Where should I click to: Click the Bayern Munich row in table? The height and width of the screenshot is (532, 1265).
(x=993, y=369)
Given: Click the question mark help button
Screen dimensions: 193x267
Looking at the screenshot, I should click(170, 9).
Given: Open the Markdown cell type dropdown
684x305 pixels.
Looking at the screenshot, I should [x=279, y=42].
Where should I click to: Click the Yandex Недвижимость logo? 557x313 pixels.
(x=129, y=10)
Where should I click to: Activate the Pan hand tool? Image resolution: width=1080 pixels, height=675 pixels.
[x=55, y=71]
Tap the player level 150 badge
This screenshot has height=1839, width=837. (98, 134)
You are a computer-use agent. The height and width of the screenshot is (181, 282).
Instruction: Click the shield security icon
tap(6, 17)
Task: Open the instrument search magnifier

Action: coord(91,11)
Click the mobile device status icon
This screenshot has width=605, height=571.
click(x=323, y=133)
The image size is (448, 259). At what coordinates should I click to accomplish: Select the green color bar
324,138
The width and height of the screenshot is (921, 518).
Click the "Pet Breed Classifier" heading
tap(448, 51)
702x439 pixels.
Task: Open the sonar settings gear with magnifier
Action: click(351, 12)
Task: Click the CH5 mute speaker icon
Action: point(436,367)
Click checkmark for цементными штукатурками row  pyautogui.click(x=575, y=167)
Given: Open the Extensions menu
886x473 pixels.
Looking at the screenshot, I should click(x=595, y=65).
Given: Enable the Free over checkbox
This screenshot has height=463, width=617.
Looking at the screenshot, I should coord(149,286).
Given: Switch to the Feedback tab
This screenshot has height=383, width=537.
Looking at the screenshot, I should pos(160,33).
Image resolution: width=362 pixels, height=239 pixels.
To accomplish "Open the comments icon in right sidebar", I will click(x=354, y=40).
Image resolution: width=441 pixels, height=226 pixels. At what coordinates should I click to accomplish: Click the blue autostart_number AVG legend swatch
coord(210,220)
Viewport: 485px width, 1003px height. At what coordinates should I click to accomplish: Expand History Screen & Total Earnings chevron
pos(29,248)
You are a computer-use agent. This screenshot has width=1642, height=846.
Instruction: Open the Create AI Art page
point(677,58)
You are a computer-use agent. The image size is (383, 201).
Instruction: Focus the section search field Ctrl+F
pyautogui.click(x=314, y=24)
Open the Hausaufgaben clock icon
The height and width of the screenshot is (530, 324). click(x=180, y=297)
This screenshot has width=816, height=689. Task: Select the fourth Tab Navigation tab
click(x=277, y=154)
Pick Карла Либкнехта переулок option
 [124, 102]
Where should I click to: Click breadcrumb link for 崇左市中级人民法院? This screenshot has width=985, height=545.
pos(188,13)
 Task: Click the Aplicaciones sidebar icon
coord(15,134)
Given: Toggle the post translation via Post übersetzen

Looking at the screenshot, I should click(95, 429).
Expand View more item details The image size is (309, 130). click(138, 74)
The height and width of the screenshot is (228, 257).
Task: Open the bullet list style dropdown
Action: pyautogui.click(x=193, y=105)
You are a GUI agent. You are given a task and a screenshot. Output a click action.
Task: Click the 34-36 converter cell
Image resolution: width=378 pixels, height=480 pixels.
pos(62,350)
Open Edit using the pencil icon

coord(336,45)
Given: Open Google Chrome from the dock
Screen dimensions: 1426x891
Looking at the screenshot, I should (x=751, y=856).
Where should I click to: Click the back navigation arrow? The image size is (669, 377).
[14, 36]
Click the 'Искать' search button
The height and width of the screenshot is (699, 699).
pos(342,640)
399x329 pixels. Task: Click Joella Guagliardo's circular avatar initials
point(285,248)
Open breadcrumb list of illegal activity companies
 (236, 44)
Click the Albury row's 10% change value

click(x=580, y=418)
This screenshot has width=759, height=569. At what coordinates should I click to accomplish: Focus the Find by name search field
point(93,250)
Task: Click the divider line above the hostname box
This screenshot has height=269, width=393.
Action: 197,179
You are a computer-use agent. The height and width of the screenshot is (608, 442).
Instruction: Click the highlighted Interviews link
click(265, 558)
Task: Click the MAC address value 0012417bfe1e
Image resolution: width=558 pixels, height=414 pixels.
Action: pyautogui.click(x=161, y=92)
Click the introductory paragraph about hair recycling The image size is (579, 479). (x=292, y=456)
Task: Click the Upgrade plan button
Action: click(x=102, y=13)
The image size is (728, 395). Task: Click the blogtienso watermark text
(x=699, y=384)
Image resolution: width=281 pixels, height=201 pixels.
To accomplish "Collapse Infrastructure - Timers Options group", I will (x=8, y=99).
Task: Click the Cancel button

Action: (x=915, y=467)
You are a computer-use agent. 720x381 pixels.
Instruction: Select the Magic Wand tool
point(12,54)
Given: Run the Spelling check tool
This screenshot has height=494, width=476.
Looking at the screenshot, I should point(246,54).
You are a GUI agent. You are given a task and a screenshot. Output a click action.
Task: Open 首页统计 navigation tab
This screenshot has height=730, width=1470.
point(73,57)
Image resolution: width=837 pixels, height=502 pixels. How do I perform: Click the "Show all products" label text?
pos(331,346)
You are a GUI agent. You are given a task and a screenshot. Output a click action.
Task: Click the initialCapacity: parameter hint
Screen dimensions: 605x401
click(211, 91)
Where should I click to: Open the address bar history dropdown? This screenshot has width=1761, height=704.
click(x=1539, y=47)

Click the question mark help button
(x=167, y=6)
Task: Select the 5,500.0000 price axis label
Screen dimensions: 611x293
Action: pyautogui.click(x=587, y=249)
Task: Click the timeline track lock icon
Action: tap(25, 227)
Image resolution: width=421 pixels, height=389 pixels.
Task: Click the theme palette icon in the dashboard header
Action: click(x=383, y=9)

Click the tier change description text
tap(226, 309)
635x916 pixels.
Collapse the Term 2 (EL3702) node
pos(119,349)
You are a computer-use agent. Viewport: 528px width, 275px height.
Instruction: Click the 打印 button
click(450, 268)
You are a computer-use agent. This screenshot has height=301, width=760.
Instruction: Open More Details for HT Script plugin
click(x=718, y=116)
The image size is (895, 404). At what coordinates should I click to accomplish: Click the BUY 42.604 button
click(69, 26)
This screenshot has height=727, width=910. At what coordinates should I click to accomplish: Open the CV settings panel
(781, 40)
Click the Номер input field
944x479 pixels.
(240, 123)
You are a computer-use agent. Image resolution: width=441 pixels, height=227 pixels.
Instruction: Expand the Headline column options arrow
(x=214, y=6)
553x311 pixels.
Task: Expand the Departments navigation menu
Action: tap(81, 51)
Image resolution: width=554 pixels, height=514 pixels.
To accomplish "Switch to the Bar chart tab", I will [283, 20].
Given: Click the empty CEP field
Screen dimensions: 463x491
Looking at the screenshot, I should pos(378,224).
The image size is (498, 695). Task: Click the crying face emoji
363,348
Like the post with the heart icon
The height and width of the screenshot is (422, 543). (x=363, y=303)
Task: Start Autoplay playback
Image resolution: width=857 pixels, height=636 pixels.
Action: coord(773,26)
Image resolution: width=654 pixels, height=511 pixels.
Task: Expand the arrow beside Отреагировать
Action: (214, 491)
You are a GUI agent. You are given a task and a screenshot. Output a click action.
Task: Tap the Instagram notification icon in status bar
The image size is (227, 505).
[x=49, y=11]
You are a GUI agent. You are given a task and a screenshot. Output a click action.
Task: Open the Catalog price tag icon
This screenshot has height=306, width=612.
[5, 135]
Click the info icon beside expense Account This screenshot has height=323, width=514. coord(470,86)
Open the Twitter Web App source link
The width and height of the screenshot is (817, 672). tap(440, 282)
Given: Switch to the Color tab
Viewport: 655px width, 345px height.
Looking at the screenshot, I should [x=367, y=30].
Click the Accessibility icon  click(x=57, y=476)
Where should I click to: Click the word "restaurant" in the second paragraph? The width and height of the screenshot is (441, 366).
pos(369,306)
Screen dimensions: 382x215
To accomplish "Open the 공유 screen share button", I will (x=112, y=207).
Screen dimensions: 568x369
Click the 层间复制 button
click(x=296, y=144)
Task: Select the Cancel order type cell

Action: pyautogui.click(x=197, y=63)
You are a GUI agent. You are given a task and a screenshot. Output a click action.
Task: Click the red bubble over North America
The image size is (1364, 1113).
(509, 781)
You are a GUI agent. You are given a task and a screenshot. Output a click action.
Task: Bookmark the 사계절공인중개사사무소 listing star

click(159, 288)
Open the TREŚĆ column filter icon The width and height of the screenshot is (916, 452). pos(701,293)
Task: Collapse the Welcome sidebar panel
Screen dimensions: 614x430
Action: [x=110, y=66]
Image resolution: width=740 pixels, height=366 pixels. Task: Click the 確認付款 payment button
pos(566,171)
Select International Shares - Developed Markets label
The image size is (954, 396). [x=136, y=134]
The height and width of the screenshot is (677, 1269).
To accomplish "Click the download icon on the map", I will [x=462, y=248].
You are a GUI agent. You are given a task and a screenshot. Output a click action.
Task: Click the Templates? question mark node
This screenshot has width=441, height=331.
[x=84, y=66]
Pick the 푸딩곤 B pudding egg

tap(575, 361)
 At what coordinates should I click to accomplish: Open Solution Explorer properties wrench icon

* * * *

*Task goal:* Please give back exactly the lines of the listing above that run from the one containing "Where should I click to: Click the word" through the one containing "Task: Click the Templates? question mark node", and only those.

*Task answer:*
Where should I click to: Click the word "restaurant" in the second paragraph? The width and height of the screenshot is (441, 366).
pos(369,306)
Screen dimensions: 382x215
To accomplish "Open the 공유 screen share button", I will (x=112, y=207).
Screen dimensions: 568x369
Click the 层间复制 button
click(x=296, y=144)
Task: Select the Cancel order type cell

Action: pyautogui.click(x=197, y=63)
You are a GUI agent. You are given a task and a screenshot. Output a click action.
Task: Click the red bubble over North America
The image size is (1364, 1113).
(509, 781)
You are a GUI agent. You are given a task and a screenshot. Output a click action.
Task: Bookmark the 사계절공인중개사사무소 listing star

click(159, 288)
Open the TREŚĆ column filter icon The width and height of the screenshot is (916, 452). pos(701,293)
Task: Collapse the Welcome sidebar panel
Screen dimensions: 614x430
Action: [x=110, y=66]
Image resolution: width=740 pixels, height=366 pixels. Task: Click the 確認付款 payment button
pos(566,171)
Select International Shares - Developed Markets label
The image size is (954, 396). [x=136, y=134]
The height and width of the screenshot is (677, 1269).
To accomplish "Click the download icon on the map", I will [x=462, y=248].
You are a GUI agent. You are given a task and a screenshot. Output a click action.
Task: Click the Templates? question mark node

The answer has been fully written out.